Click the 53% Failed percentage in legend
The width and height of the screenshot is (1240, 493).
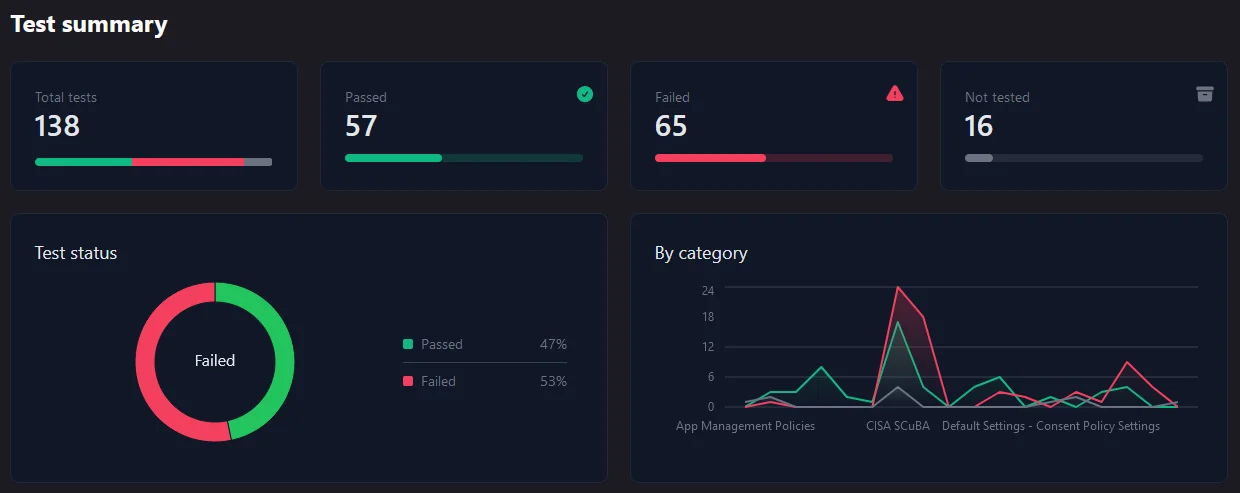point(553,381)
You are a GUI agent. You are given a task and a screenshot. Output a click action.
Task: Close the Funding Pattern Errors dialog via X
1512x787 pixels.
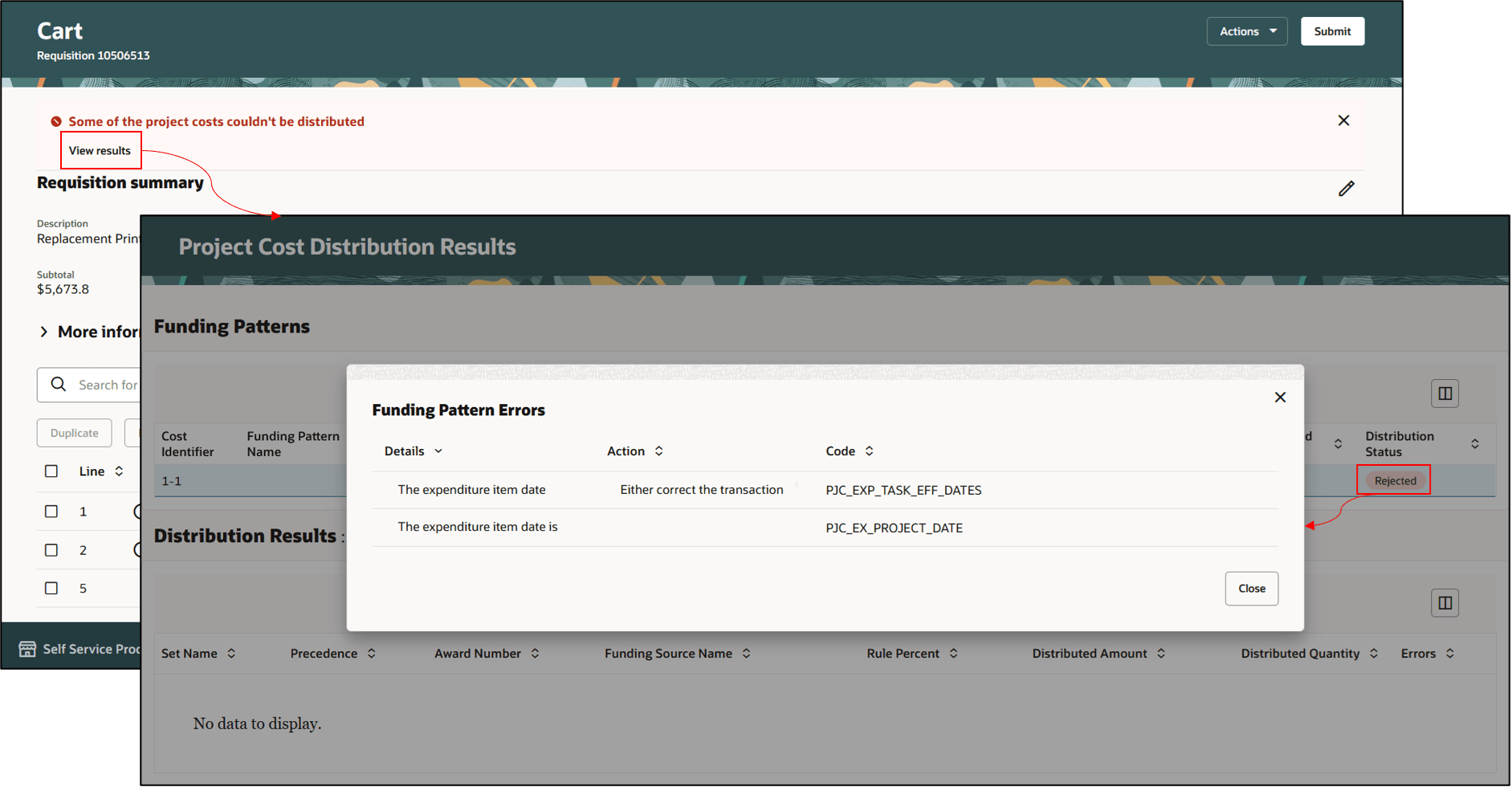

- - - -

**Directive:** Reproduce the material above word for word, leaving out the pictures.

**Solution for this problem:**
Click the 53% Failed percentage in legend
The width and height of the screenshot is (1240, 493).
point(553,381)
You are a GUI agent. You are given a task and a screenshot. Output a click action.
Task: Close the Funding Pattern Errors dialog via X
1512x787 pixels.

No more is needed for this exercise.